ACTIVITY: Copy the lines below, please, starting with the one that contains "Task: Select the Avalanche company tag" and ending with the last. Pictures stay out.

INPUT DATA:
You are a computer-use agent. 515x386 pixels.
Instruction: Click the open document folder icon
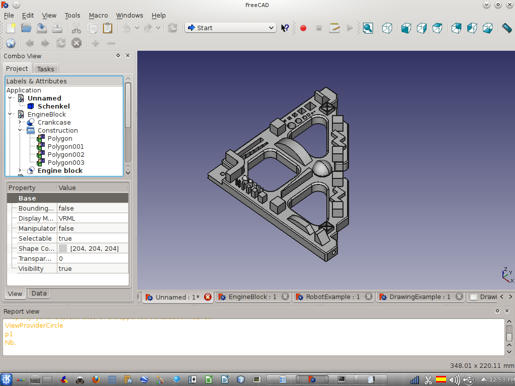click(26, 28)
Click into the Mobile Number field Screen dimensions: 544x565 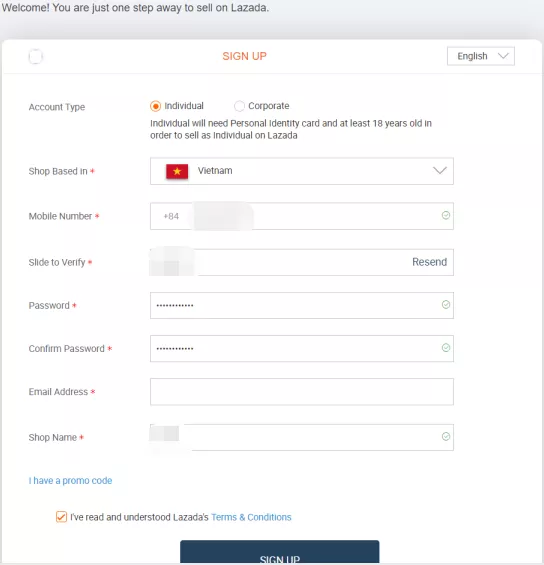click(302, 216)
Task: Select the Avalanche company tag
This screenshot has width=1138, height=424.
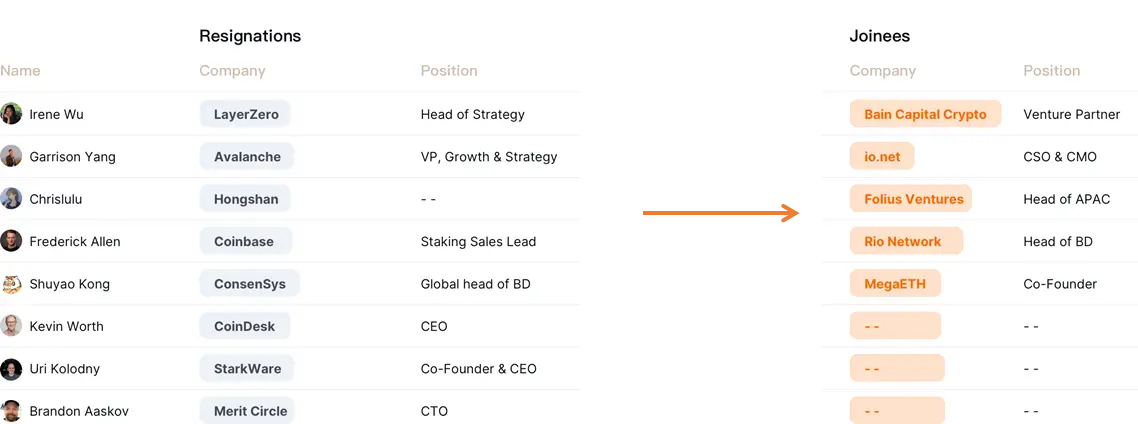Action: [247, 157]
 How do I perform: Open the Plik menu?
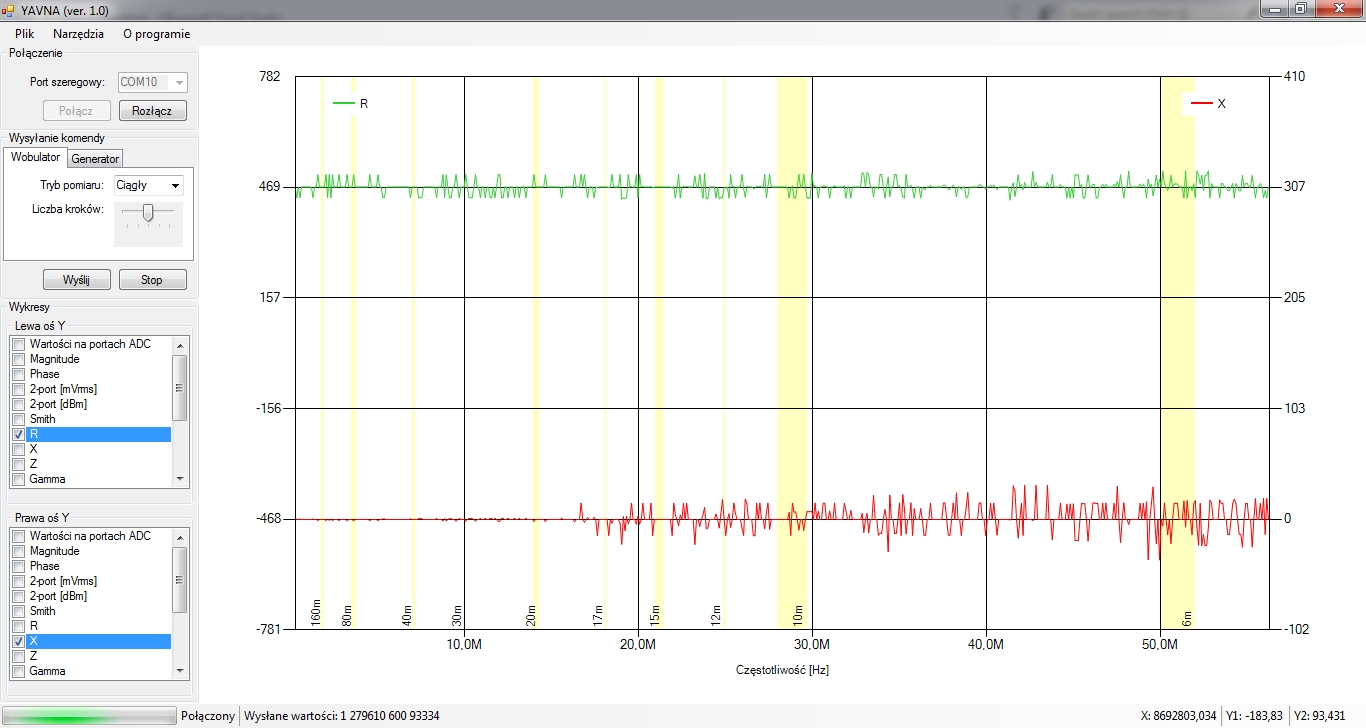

TASK OUTPUT:
Task: Select the Avalanche company tag
This screenshot has width=1138, height=424.
Action: [247, 157]
 How do I perform: Open the Plik menu?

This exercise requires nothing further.